Wednesday, April 2, 2008

Thailand!

Hey guys, I made it to Thailand. Things are going really well I love the people and the culture, I'm melting in the weather but i like the heat so it works.
Yesterday was quite the day as we jumped right into working with the "working girls".
How to describe it I'm not really sure. I feel my emotions are still a little fragile and as I search for the words to describe what I saw.
The day began with worship as we joined all the women from the ministry we're working with. (They help women get out of prostitution and rehabilitate them into 'normal life') As about 70 women sang their hearts out praising God for his goodness, you could hardly guess that some of them walked the streets just 4 weeks before. After we were shown around the center seeing where the women now work, learn basic life skills and get healed and whole from their old lives of abuse.
Following lunch, we got a thorough orientation from the director and did a little tourist outing by the river side then proceeded to do a 180 from the morning and headed to the bars.
Honestly, I still just feel speechless. Part of me didn't know whether to weep or be sick or just feel numb. I'm still processing so please forgive the randomness but in short, here was our night.

In teams of four, along with the other ministry, we entered various bars at one of the districts here. All around were men of all ages, all nationalities and girls. All half naked, all fully abused. We entered cautiously, I've been researching this scene for a few years now but nothing ever fully prepares for seeing it. We barely stepped in and the air felt x10 thicker and you suddenly just want a shower on the inside. In the Buddhist religion they believe you're a woman because you didn't do enough good in your previous life to be a man. Women must obey and no matter what do whatever the man asks. When you look into the eyes of the women you see the pain and brokenness of that theory, poorly masked by make up and a string thong.

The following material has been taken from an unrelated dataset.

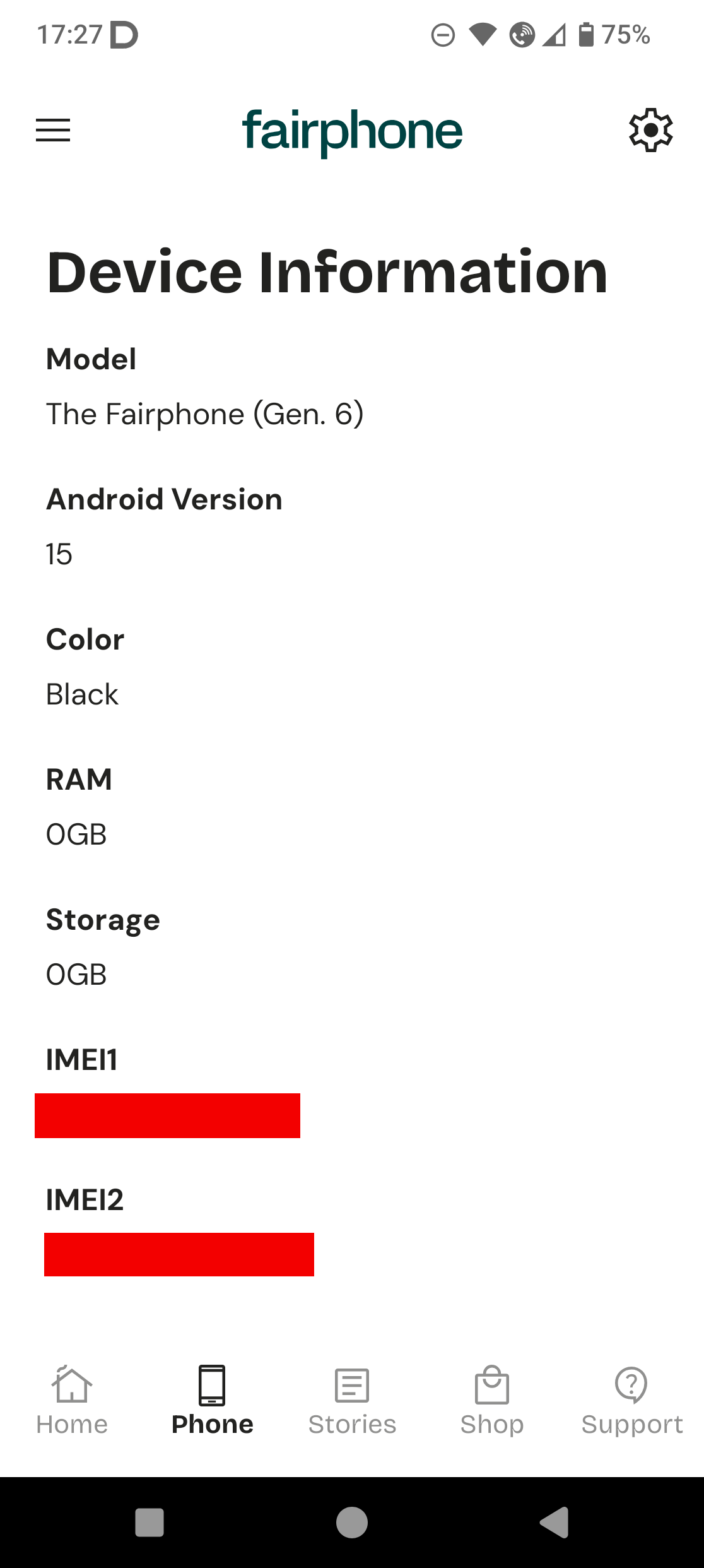Tap the Phone device icon
The width and height of the screenshot is (704, 1568).
(212, 1385)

We sat in a corner and ordered some cokes. (Usually ordering non-alcoholic drinks spurs such curiosity that the girls come talk with you) Well it worked and a few girls came and sat down with us. They kept smiling saying how much they liked us, that there was something in our eyes. In their broken english and my four words of Thai we spoke about their kids, Canada, and attempted a Thai lesson (unsuccessful but they loved it) They were extremely sweet and even knowing I was surely not a client it was interesting seeing them rotate through me all wanting to ask my name and me attempt to ask theirs in Thai. The smiles on their faces were the only thing that kept me from bawling my eyes out.

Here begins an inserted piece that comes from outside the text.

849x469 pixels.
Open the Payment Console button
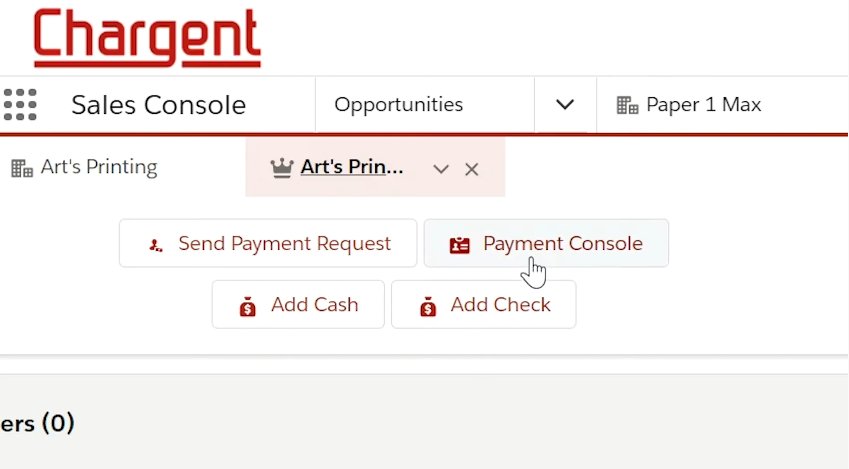[546, 243]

After a while we went to a middle eastern hotel. When we arrived my team was confused as we thought we were going to keep working with the girls that night. Little did we know this 'normal' hotel lounge was bustling with trafficked girls. It was worse then the Red light as it appeared so normal but when you stop and start paying attention it was so corrupt. Here the women sat at tables waiting for a man to walk over and "chose them" to come "dine" with him. A friend and I got a chance to speak with a girl from eastern europe who was twenty two. She had just received a degree with computers and had been in here a month. Our hearts were completely shattered as she recalled her favourite things from home and her desire to return. She was so hard yet so open. I still feel nauseous thinking about her story and the other girls. Just the way the men entered the hotel restaurant scouting out a girl like they're buying meat at a grocery store. After spotting her they'd nod and wave and on command the girl would get up and head to their side. I was taken aback as I sat beside our girl and had a man summon me. I pretended I didn't see him until we were heading out the door and again and again he motioned asking if I would like to come sit. I was so annoyed and want to just blurt out "I'm not for sale and neither should these girls be" but instead just shook my head No and stuck to my girlfriends side. (Not wanting to draw attention to myself or the team)

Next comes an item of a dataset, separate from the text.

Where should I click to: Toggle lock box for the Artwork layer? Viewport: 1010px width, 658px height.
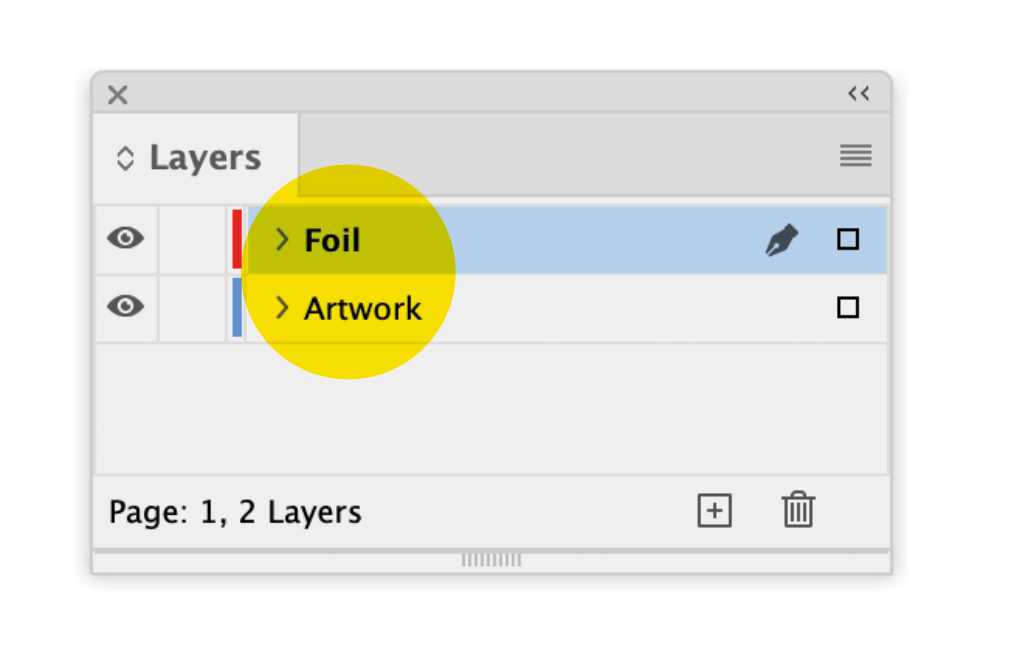pyautogui.click(x=191, y=307)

With that said some of you might be a little annoyed also, but to think, is there any difference if the injustice happens to me or to someone else? Your daughter or theirs? (don't worry dad, I'm being safe)

So yes, there was our night to the bars. I still feel like emotionally I'm walking on eggshells with the matter. As weird as it is though, every time I'm faced with radical injustices like war, famine, poverty and now the sex trade, every time I feel I fall more in love with Jesus. It's like I feel every morsel in my heart shatters at the sights but I know that as much as it hurts me it tears him up even more. I witness their horror for a couple hours he sees it day in and day out. I love them in that place and he wants to take their place. It's unfathomable to me how good he really is yes, even in the Red Light.